§ **Page extract**:
++++++++

It was a wonderful night. My dad and an old friend discussed math problems, I caught up with family, and in a quiet corner, my niece worked on her biology homework.

Anyone who knows me knows how proud I am of my brother.  He is a bit of a genius, who graduated, I continually point out graduated from Princeton, Yale, and Harvard. My geeky funny brother who wore flannel shirts over T- shirts, played D & D endlessly,and to this day still keeps up with computer games.

His teachers told my mother very early he was a distracted student, and despite his good grades later on, discouraged him from applying to the Ivies. This was when being South Asian was still an unknown quality. He is now an oncologist, an MD/PhD,married to a brilliant specialist in infectious disease ( who even as I write is most likely fielding a question about Ebola).

++++++++

§ **Data to examine**:
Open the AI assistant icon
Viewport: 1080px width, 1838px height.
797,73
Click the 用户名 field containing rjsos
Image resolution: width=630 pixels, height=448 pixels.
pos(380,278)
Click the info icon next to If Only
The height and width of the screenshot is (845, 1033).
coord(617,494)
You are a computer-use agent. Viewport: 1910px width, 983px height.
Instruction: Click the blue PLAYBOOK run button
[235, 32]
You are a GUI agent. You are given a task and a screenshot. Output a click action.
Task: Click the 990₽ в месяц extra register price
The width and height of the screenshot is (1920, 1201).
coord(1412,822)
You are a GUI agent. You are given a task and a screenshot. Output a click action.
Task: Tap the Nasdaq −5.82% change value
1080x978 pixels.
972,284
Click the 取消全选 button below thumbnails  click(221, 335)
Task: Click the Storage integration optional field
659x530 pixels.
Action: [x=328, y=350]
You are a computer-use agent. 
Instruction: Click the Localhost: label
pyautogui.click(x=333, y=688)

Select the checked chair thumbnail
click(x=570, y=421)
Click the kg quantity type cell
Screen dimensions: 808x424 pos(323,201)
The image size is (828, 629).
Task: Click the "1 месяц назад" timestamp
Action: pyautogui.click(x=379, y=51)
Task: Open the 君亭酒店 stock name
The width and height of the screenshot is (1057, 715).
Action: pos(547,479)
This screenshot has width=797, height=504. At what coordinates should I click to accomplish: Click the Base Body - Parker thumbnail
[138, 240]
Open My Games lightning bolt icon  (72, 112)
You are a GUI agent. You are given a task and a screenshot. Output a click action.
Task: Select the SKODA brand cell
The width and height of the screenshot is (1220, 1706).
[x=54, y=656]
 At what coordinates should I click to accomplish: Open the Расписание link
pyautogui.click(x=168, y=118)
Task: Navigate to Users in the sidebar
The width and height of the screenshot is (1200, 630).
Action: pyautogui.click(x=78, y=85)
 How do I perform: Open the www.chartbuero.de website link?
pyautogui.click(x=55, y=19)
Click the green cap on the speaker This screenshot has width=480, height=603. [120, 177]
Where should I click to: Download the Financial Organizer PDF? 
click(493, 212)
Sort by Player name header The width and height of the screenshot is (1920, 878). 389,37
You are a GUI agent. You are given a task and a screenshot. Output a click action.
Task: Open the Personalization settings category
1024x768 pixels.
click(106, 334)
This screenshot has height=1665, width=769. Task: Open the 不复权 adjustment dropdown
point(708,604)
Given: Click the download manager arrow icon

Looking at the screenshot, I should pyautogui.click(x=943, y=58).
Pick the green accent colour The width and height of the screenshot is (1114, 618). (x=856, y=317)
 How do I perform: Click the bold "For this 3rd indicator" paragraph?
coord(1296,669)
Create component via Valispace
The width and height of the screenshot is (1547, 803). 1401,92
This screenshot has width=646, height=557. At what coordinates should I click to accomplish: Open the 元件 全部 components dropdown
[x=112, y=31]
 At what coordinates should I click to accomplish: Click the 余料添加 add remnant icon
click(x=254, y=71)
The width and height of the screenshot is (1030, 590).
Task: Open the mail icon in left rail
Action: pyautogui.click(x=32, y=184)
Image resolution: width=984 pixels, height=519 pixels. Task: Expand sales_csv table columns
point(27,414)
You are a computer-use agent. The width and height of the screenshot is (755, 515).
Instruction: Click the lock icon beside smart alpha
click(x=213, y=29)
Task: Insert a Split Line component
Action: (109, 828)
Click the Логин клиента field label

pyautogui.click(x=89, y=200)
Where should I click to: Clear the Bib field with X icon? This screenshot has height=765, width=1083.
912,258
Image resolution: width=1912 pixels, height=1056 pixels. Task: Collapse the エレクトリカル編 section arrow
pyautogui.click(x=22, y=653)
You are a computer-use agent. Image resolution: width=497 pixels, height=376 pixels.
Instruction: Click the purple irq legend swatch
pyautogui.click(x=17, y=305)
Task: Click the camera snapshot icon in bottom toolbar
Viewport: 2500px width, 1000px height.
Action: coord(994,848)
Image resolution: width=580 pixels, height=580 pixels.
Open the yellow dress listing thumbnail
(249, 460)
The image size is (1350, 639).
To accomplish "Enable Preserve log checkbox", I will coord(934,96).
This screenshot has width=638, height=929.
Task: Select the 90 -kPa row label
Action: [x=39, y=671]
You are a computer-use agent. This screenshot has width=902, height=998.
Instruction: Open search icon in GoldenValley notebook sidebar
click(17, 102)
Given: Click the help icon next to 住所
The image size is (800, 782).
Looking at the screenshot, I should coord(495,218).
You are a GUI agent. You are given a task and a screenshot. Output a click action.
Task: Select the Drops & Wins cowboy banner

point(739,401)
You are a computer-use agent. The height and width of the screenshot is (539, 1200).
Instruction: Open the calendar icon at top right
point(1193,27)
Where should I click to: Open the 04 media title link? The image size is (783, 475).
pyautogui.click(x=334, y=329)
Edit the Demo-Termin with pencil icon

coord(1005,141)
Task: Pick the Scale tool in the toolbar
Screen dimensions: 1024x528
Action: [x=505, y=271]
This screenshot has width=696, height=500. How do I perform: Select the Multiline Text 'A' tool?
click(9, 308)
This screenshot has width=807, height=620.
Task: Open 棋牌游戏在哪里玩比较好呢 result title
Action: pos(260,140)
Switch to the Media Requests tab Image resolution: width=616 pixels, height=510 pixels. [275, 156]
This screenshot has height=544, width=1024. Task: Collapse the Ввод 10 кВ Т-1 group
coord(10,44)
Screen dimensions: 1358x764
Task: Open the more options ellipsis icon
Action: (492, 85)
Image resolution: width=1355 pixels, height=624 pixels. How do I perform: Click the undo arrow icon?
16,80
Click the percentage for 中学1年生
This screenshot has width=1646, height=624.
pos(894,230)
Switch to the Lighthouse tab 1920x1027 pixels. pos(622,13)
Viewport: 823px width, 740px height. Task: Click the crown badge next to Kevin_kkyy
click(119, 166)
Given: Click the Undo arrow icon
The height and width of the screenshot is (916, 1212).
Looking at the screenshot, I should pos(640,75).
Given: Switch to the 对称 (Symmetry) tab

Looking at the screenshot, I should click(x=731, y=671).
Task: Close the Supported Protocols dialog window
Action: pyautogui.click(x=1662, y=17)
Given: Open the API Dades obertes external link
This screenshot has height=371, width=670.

++++++++

In the text about the writer's brother, which three universities did he graduate from?

§ **Solution**: Princeton, Yale, and Harvard.